Data to use START
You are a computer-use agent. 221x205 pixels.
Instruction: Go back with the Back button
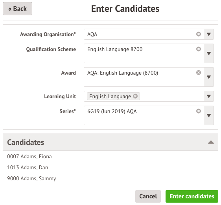(x=17, y=9)

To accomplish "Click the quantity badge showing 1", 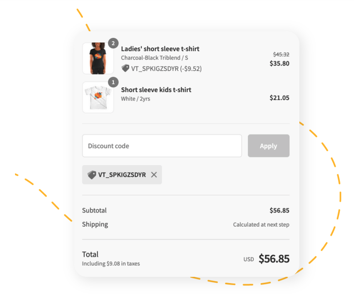I will [113, 82].
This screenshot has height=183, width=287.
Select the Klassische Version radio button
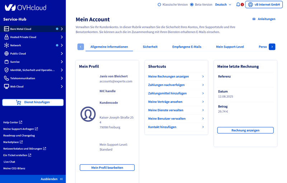159,5
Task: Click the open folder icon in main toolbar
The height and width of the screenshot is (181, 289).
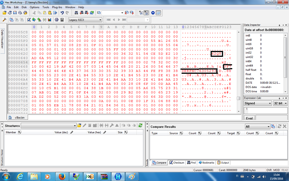Action: (x=5, y=13)
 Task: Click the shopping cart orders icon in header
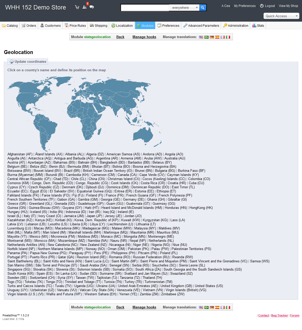click(77, 7)
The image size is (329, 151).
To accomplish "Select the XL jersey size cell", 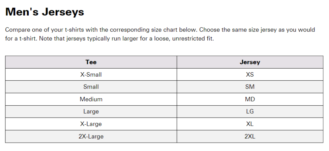I will pyautogui.click(x=250, y=124).
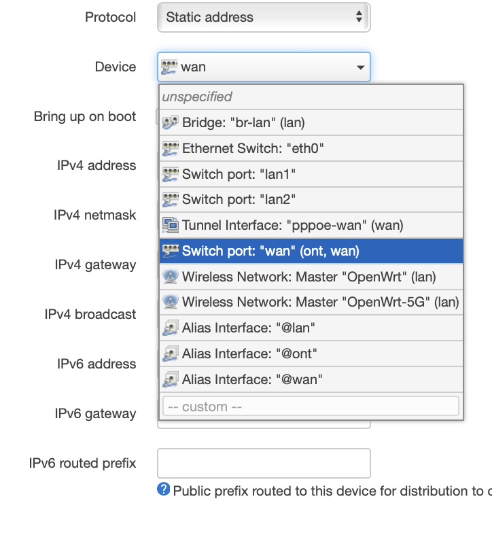Viewport: 492px width, 533px height.
Task: Click the IPv6 routed prefix text field
Action: pos(264,464)
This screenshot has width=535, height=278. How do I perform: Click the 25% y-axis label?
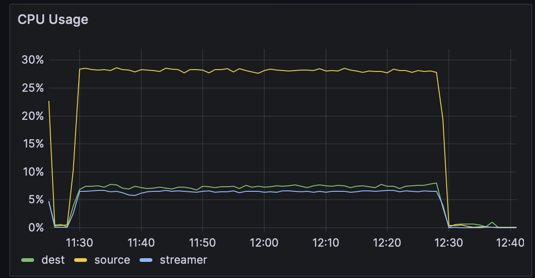(x=33, y=88)
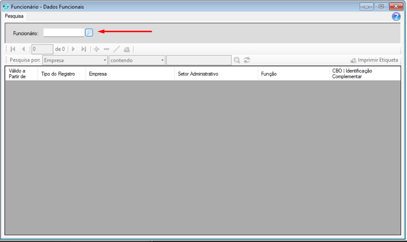Click the print icon in navigation toolbar
The height and width of the screenshot is (242, 407).
126,49
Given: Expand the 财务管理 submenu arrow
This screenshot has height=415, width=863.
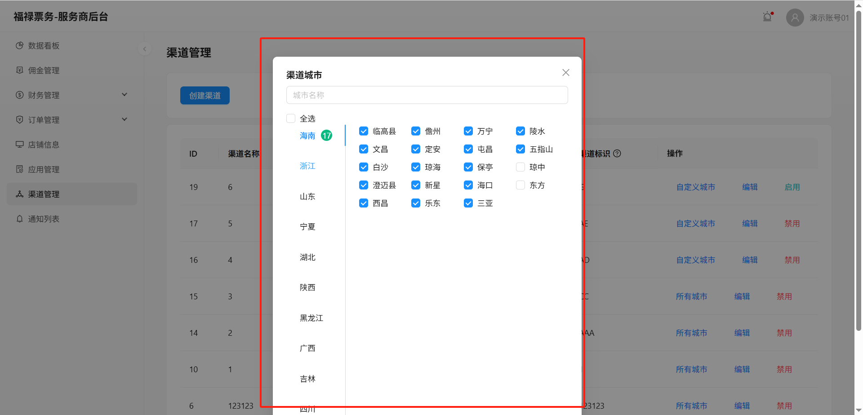Looking at the screenshot, I should [x=125, y=95].
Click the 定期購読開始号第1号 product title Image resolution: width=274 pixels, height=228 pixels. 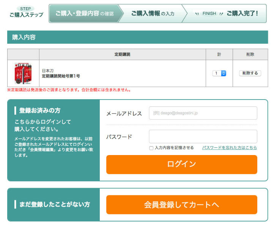(x=61, y=76)
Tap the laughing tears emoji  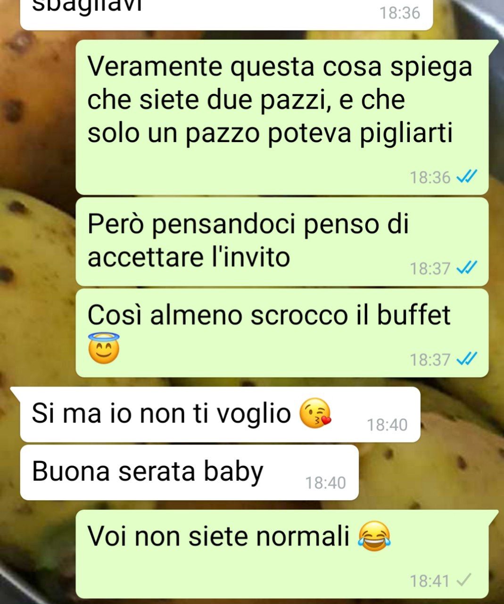tap(375, 537)
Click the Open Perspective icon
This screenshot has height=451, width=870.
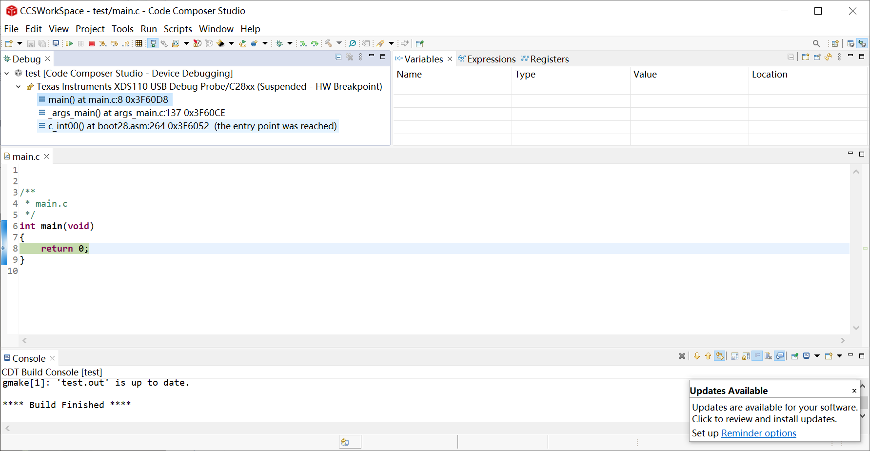coord(835,43)
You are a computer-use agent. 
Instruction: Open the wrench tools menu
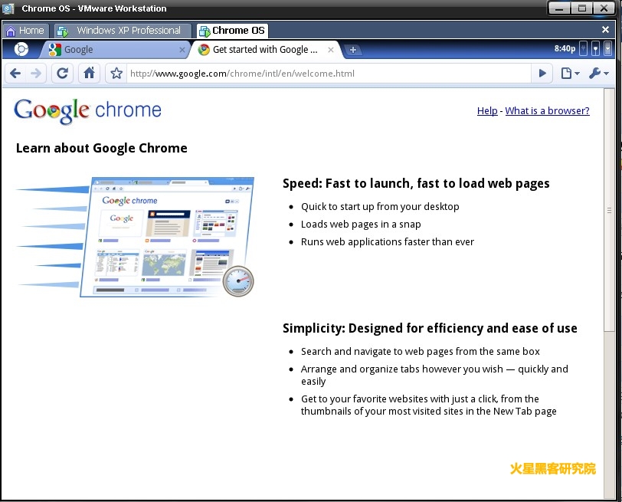598,74
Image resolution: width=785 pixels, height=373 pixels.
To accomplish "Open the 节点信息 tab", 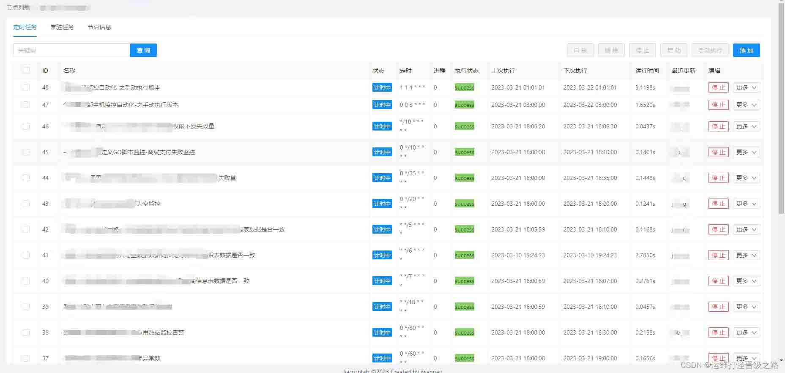I will 99,27.
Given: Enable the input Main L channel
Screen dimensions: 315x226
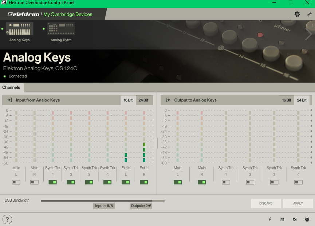Looking at the screenshot, I should click(16, 182).
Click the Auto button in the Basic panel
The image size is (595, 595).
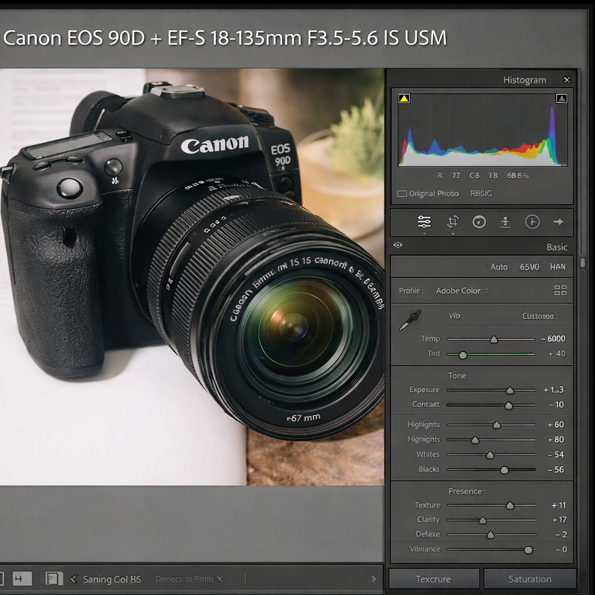pyautogui.click(x=498, y=267)
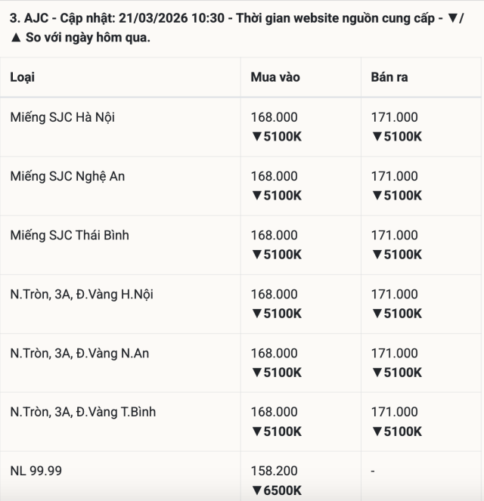Click Miếng SJC Hà Nội sell price 171.000

394,117
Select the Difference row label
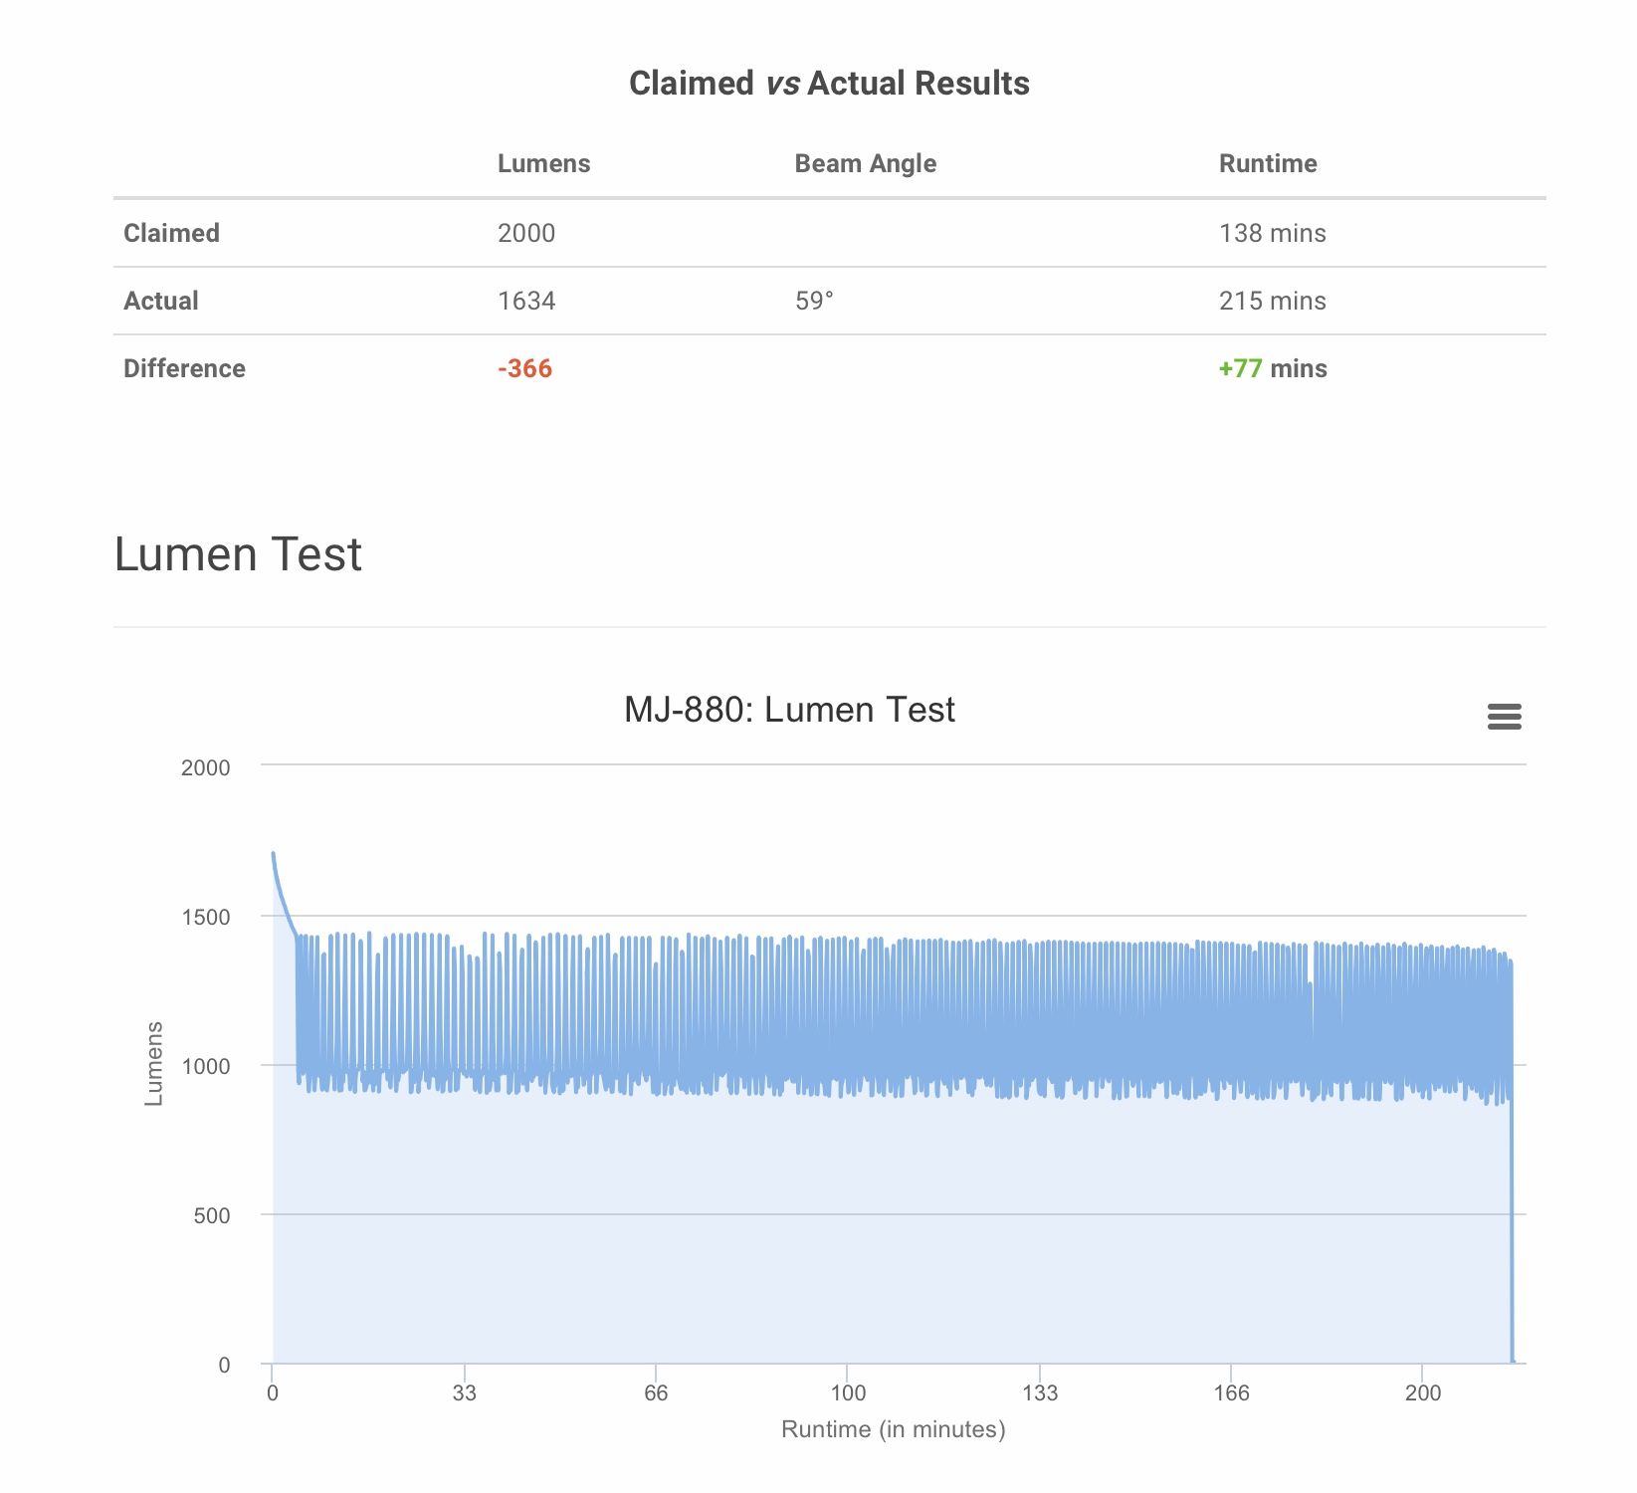 (184, 368)
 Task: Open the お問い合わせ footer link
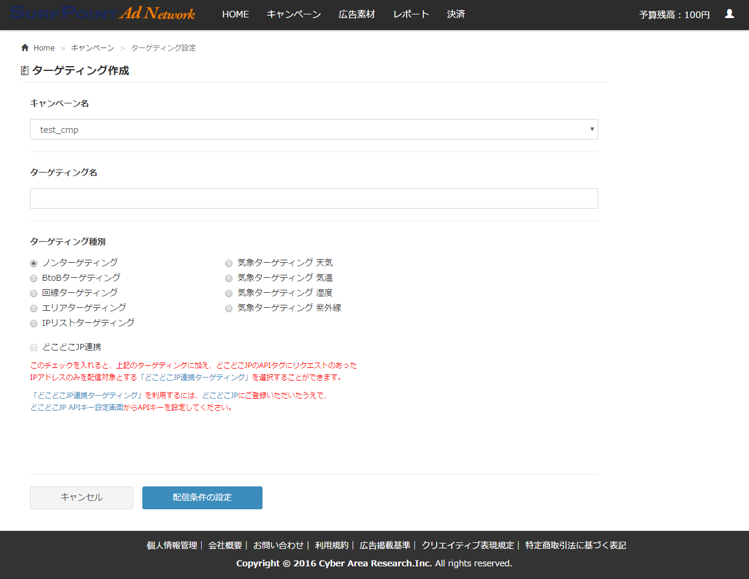[278, 545]
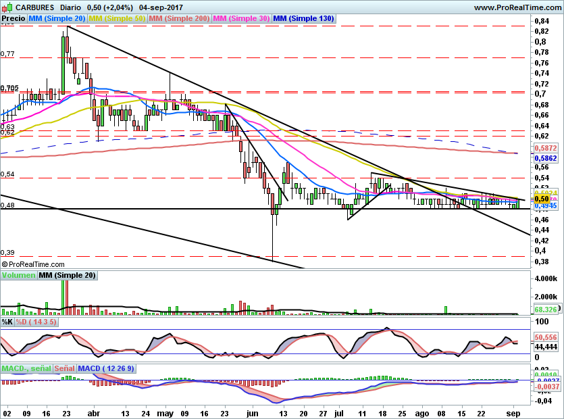Screen dimensions: 564x419
Task: Select the %K stochastic label
Action: [x=7, y=322]
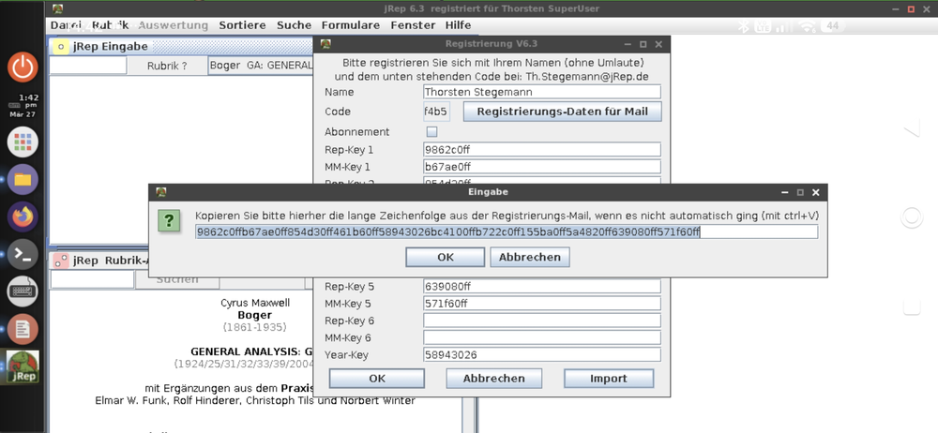Click Registrierungs-Daten für Mail button
This screenshot has height=433, width=938.
pos(562,112)
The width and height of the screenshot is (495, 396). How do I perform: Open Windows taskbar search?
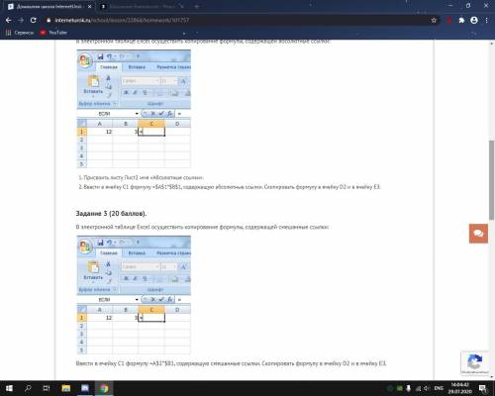point(28,388)
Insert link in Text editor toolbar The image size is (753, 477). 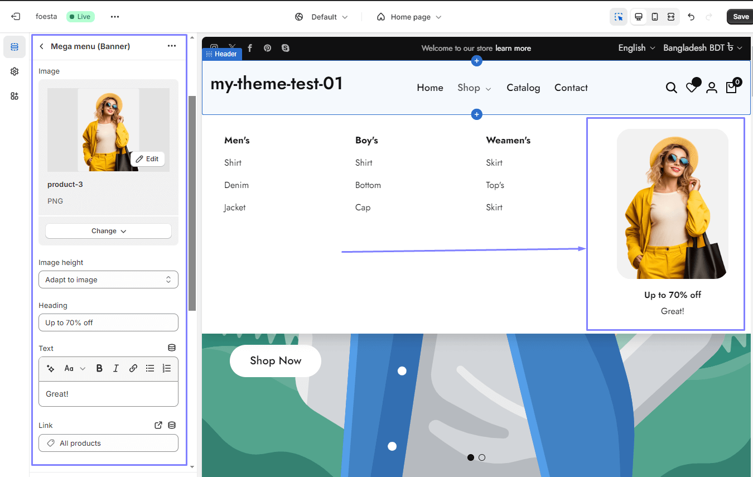(x=133, y=368)
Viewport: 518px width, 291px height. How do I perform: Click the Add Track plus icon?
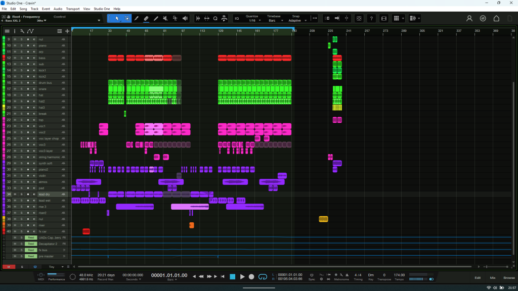coord(67,31)
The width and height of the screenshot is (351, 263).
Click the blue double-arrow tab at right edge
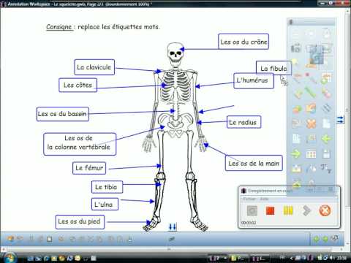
Data to use END
Problem to work on: Return a copy of each line in the records above that has "computer" in it.

Your response:
You are a computer-use agent. 221x205 pixels.
You are a computer-use agent. 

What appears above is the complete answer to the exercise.